Urteil gegen die Gastronomie: „Die Klagen gegen die Veröffentlichung von Lebensmittelkontrollen sind nicht begründet“, hieß es in der Urteilsprechung der Richter. (© Elnur/Fotolia)

Seit kurzem werden seitens der Behörden die Ergebnisse von Hygienekontrollen in Gastronomiebetrieben öffentlich bekannt gegeben. Dies hatte unter anderem die Organisation foodwatch durchsetzen können. Das Ziel des Projekts: Jeder Internetuser hat von nun an die Möglichkeit, die Ergebnisse von Lebensmittelkontrollen in Restaurants, Cafès und anderen Einrichtungen mit wenigen Mausklicks auf  dem Portal „Topf Secret“ abzufragen. Dieser sogenannte „Hygienepranger“ erzürnt bereits tausende Gastwirte, doch nun fanden erstmalig Gerichtsverhandlungen zu dieser Neuerung statt – mit wenig Erfolg für die Gastronomen: Die eingereichten Klagen zweier Restaurantbetreiber wurden vom Verwaltungsgericht Augsburg deutlich abgewiesen. Damit handelt es sich um die ersten Urteile zu dieser Kontroverse. Die Klagen seien „nicht begründet“, hieß es hinsichtlich der Urteilsfällung der Richter, denn jedem Verbraucher stünde ein Anspruch auf Informationserteilung zu.
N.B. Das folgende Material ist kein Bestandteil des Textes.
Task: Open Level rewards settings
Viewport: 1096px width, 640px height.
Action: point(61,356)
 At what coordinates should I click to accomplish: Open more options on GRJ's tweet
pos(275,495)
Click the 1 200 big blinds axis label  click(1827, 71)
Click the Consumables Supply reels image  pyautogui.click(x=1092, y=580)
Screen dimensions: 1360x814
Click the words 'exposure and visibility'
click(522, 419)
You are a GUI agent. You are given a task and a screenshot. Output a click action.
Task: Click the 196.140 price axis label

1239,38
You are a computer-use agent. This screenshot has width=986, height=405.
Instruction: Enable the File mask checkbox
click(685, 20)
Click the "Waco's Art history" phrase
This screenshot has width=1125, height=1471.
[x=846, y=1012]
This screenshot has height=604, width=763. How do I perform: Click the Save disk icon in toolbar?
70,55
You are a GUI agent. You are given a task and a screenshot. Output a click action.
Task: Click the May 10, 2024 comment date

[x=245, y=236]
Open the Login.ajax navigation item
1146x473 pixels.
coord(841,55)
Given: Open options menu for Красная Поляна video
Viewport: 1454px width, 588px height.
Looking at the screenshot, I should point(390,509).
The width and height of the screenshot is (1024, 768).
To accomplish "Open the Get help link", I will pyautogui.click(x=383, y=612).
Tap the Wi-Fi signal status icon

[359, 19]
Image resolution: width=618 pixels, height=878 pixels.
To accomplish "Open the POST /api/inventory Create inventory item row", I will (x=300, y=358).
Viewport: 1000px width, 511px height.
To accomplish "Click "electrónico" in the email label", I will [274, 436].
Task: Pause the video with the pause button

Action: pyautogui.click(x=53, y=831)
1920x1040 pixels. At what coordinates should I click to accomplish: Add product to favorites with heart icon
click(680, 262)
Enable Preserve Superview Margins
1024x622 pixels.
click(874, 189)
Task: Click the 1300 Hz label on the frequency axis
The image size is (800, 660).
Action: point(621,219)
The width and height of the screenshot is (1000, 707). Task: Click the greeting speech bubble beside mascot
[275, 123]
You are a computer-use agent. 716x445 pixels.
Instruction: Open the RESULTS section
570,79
„Unternehmerische Existenzen sind gefährdet!“

Auch der Dehoga übt an der Onlineplattform „Topf Secret“ harsche Kritik. Durch derartige Bekanntmachungen würden dem Verband zufolge unternehmerische Existenzen gefährdet werden und die Grundrechte der Unternehmer ignoriert werden. „Auch foodwatch hat sich an rechtsstaatliche Prinzipien zu halten“, lässt der Dehoga diesbezüglich verlauten. Der Hotel- und Gaststättenverband fordert daher gerade im Hinblick auf die Augsburger Gerichtsurteile eine höchstrichterliche Klärung und eine gesetzliche Klarstellung, wie es heißt.